Task to carry out — Please repeat only the stretch of records running from the first line through the line that contains "This screenshot has height=1440, width=2560.".

[Dataset entries]
····················

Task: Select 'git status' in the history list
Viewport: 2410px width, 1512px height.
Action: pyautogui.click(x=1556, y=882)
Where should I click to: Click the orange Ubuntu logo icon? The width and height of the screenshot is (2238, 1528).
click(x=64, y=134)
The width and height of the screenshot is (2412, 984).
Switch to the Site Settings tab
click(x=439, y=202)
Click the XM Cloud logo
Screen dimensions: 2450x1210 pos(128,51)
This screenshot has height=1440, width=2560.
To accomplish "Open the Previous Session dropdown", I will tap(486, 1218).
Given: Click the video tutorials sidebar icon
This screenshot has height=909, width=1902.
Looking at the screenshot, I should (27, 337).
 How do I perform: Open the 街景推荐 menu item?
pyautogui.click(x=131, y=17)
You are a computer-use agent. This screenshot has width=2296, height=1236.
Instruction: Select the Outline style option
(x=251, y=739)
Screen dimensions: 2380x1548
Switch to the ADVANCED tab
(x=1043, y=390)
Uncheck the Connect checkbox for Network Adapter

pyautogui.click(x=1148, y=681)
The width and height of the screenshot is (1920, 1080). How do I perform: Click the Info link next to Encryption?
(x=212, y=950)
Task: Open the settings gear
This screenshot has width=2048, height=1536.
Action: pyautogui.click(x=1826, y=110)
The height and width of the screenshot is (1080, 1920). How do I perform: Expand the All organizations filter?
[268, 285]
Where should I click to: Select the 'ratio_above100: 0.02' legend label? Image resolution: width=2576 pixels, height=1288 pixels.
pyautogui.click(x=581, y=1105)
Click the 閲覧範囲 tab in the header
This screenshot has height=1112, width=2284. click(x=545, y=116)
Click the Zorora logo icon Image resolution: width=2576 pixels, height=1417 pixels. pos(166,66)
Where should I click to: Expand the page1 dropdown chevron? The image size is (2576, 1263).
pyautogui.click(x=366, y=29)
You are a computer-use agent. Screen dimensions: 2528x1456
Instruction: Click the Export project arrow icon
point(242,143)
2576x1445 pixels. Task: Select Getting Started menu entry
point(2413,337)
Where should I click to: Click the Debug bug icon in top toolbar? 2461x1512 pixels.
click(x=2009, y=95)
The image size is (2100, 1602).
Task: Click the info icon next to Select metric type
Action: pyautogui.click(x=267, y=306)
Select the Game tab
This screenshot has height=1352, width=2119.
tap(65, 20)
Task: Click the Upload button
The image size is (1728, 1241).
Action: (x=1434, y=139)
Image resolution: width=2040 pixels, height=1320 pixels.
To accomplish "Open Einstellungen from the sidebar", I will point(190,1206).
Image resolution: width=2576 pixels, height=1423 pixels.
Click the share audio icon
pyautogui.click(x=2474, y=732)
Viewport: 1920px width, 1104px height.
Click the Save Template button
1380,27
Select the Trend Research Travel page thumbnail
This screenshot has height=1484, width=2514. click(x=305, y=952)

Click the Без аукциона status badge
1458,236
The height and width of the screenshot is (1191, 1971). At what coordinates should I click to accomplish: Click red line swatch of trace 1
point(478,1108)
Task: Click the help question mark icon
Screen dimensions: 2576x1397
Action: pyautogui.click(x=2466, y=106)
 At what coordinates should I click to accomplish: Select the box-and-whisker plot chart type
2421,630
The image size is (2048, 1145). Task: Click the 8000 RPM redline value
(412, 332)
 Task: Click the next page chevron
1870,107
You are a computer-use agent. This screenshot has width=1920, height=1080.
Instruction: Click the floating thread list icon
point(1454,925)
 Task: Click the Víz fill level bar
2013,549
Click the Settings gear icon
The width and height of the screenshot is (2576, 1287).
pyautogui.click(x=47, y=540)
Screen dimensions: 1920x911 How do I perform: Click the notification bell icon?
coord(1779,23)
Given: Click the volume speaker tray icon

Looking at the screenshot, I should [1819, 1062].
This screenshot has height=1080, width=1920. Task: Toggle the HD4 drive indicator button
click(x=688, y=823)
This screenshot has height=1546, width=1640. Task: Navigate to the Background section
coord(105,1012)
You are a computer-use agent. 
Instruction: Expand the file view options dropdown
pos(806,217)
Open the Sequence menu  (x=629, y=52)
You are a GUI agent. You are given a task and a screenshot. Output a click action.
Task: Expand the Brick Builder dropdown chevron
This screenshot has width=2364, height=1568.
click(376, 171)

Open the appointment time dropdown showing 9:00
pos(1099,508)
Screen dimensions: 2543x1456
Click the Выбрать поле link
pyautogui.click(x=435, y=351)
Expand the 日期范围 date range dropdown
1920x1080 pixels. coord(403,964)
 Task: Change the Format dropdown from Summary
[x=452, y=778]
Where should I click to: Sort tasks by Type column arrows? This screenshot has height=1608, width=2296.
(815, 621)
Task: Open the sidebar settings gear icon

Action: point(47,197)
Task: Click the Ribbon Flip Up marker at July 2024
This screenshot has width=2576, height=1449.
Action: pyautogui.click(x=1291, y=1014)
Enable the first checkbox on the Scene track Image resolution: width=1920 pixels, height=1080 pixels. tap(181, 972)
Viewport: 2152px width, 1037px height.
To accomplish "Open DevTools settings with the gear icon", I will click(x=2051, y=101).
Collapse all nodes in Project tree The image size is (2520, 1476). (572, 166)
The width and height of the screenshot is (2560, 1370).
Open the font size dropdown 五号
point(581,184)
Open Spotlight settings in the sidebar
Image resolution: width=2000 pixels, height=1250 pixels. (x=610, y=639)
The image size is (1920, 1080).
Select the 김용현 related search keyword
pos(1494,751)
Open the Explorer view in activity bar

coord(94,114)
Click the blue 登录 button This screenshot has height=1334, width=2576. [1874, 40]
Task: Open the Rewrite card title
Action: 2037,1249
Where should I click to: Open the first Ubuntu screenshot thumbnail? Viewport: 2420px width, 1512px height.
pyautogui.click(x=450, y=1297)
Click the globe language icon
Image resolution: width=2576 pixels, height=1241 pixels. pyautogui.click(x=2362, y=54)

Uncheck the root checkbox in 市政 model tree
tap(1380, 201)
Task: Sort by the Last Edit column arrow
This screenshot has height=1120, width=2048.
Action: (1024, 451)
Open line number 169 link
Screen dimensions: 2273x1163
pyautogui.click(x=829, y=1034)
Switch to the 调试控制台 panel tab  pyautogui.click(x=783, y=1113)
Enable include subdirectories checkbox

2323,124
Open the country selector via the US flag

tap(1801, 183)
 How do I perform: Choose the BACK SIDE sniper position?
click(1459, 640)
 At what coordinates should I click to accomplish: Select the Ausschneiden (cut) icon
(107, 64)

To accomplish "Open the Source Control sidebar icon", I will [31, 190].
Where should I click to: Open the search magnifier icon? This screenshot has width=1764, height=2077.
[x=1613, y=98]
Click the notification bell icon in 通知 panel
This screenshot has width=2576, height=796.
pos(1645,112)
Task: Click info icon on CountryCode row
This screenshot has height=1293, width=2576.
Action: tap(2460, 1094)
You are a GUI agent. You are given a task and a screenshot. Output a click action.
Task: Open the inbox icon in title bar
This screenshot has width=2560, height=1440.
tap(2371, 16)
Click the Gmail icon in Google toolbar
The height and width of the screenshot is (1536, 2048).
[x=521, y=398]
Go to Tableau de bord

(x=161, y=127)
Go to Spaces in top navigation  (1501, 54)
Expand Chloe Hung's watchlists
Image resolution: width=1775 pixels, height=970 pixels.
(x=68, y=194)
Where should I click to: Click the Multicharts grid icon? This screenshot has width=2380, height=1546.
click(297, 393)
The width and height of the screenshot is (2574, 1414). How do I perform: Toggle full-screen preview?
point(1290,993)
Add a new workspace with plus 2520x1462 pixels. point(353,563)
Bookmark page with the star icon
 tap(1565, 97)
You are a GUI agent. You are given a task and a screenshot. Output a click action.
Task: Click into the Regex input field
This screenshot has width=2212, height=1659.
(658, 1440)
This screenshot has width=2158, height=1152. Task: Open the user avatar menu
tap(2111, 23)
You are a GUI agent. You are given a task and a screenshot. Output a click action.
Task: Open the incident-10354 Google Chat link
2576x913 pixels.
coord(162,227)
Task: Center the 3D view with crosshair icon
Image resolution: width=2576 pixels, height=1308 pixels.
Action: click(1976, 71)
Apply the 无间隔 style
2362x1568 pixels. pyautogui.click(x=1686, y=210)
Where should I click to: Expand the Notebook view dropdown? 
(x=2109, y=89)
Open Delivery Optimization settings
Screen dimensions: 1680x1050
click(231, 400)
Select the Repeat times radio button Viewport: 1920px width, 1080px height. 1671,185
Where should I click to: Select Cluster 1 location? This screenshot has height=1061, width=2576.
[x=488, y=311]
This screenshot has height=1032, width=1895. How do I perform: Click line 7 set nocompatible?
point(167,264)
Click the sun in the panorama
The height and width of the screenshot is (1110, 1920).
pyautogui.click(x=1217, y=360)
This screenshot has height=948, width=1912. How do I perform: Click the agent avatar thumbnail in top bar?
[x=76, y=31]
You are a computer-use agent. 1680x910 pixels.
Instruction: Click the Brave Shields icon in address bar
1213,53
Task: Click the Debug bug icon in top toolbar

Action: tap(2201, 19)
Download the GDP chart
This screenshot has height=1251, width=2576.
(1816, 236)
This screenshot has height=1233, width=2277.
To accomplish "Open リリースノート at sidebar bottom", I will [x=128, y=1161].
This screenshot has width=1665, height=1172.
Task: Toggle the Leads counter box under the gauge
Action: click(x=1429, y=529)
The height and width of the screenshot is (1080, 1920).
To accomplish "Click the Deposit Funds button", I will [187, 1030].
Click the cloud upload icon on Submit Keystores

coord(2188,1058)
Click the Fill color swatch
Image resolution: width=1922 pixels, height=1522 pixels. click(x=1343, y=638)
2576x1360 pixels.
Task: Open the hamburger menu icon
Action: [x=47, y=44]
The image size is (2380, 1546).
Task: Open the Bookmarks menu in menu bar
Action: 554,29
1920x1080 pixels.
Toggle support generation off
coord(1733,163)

····················

Exercise output —
Task: Select 'git status' in the history list
Viewport: 2410px width, 1512px height.
Action: pyautogui.click(x=1556, y=882)
Where should I click to: Click the orange Ubuntu logo icon? The width and height of the screenshot is (2238, 1528).
click(x=64, y=134)
The width and height of the screenshot is (2412, 984).
Switch to the Site Settings tab
click(x=439, y=202)
Click the XM Cloud logo
Screen dimensions: 2450x1210 pos(128,51)
This screenshot has height=1440, width=2560.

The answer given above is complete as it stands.